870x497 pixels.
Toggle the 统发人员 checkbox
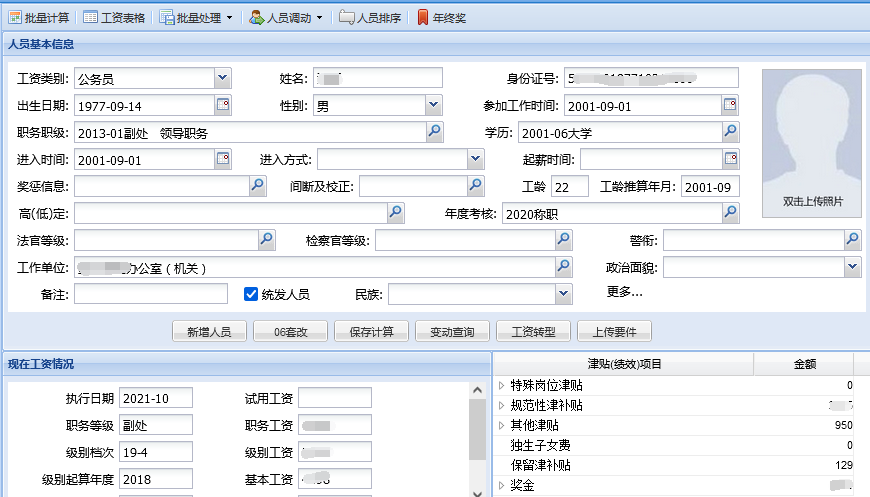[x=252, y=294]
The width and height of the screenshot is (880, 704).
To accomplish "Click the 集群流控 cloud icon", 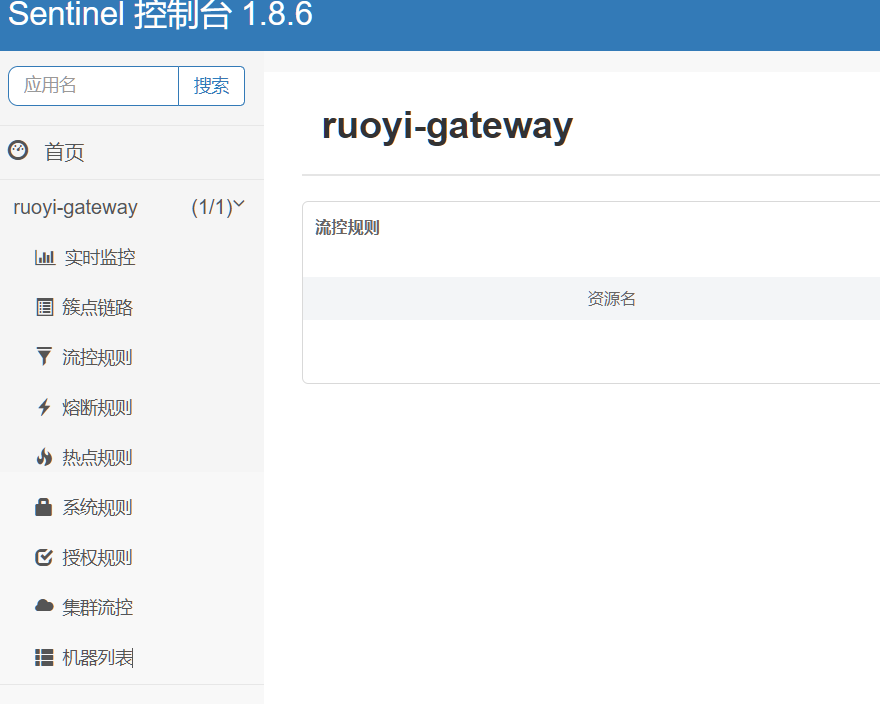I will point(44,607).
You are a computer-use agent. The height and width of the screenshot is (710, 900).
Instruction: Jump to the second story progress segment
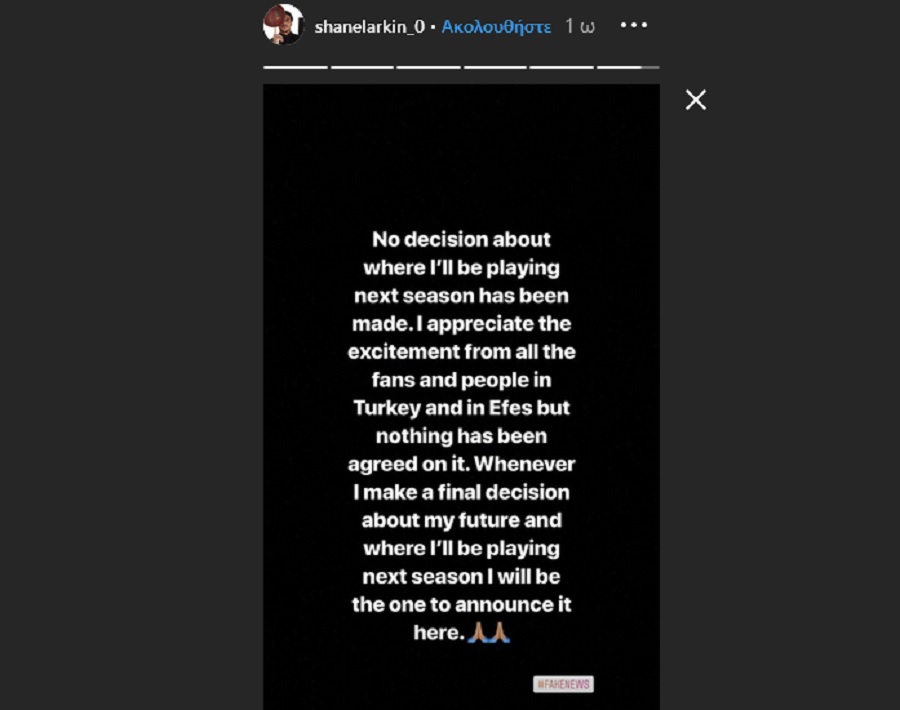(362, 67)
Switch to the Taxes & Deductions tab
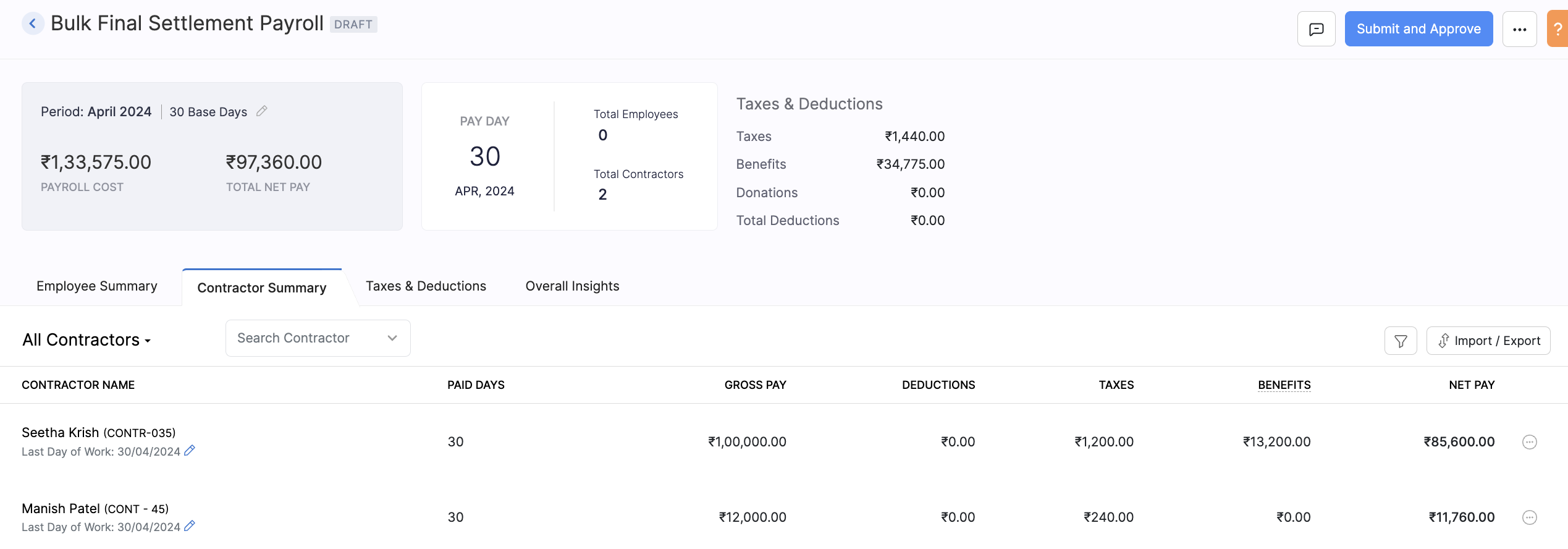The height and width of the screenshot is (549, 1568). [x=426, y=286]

- [Exercise objective]: Transcribe word for word only the lines from the one with "You are a computer-use" through the end of the listing; every picture is to be omitted.

- [Written response]:
You are a computer-use agent. The height and width of the screenshot is (710, 900).
Instruction: Jump to the second story progress segment
(362, 67)
Switch to the Taxes & Deductions tab
The height and width of the screenshot is (549, 1568). [x=426, y=286]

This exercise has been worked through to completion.